The first question asked how well an athletic program’s spending for a specific year could be predicted by looking at its revenue figures. Using a linear regression analysis, I was able to pin down a program’s spending for a particular year within an average error range of $4.9 million. While that’s not a figure worth setting the next year’s budget forecast on, it’s a decent narrowing of a figure that can balloon as high as $163 million.

In the effort, some interesting trends in the revenue-to-spending ratio were also uncovered. TV revenue was the top per-dollar-spent revenue generator at $1.70. NCAA disbursements and ticket revenue followed at $1.60 and $1.40, respectively.

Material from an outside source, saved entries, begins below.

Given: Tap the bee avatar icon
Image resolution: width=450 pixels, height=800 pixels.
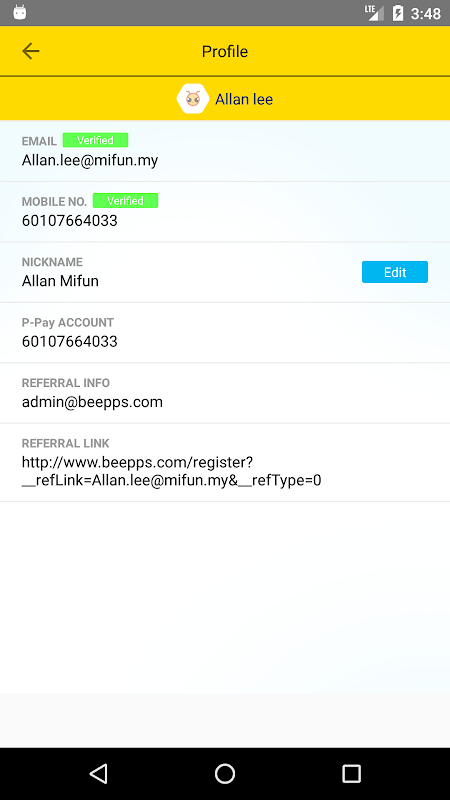Looking at the screenshot, I should pyautogui.click(x=193, y=98).
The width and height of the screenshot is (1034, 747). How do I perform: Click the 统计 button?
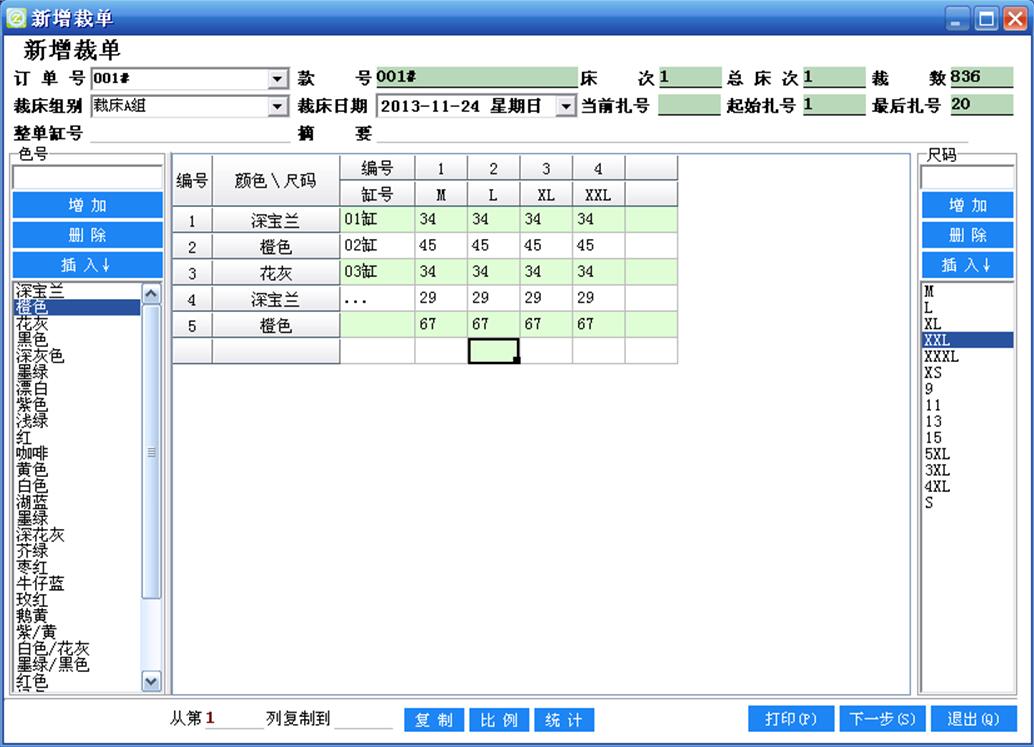(x=564, y=720)
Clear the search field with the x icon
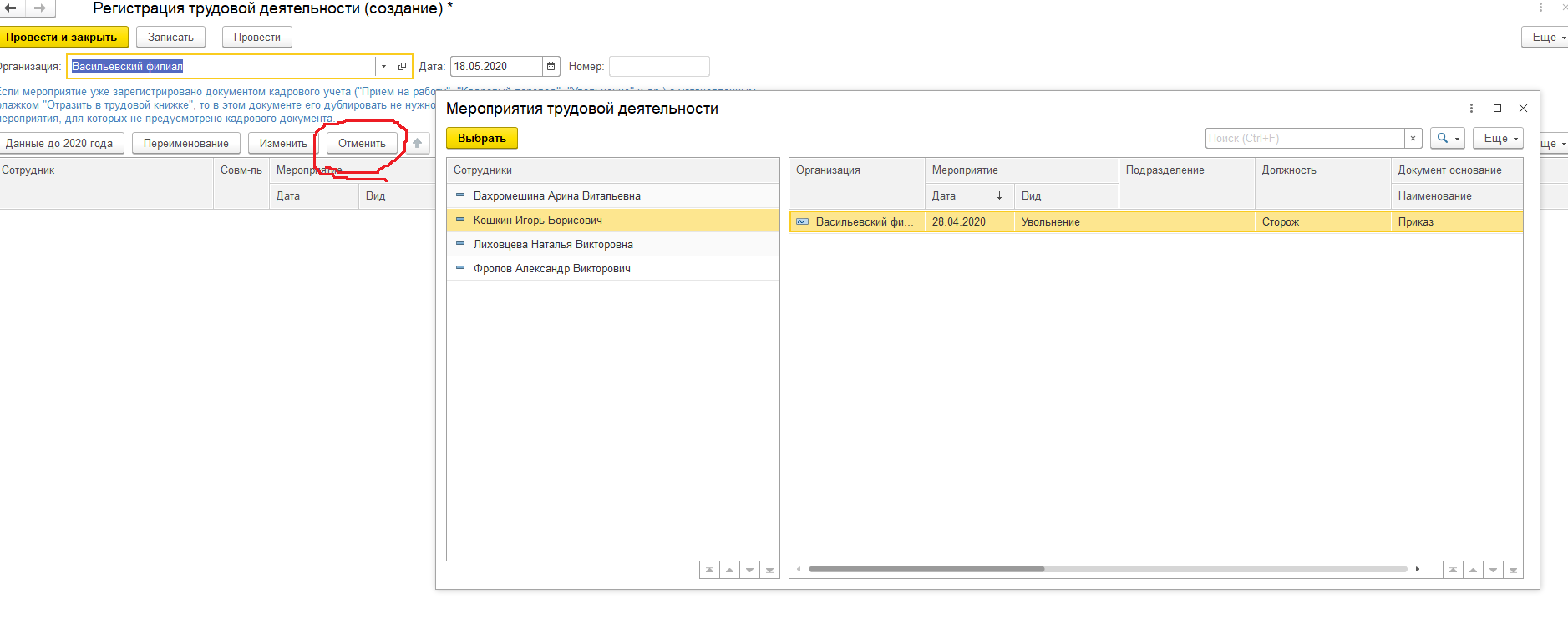The width and height of the screenshot is (1568, 624). click(1413, 139)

The second question in my analysis attempted to determine whether a school was a member of a “Power Five” conference based solely on financial figures. Logistic regression and k-nearest neighbor models were able to predict Power Five membership with 97.3 percent accuracy.

Another level of difficulty was added to the question, asking whether the model could correctly label as school as part of the “Power Five,” “Group of Five,” or “other.” The best accuracy in predicting membership came from a k-nearest neighbor model with k=1 that scored a 88.4 percent accuracy rating.

The final question asked how well can a decision tree could predict what percentage of an athletic program’s funding comes in the form of subsidies. The most accurate predictions came from a boosted tree model that was able to narrow down the subsidy percentages within 4.28 percentage points on average.

Answering the final question also uncovered which variables play the biggest part in predicting those percentages. By and far, ticket revenue played the biggest role. From there, NCAA distributions and total revenue before subsidies had a much smaller but still prominent role in predicting the percentages.  

About The Data

The data being examined was taken from a Huffington Post/Chronicle of Higher Education study of five years’ worth of public university athletic departments’ filings on the money going in and out of the program, to and from where. In all, the dataset has 49 variables and 1,014 cases.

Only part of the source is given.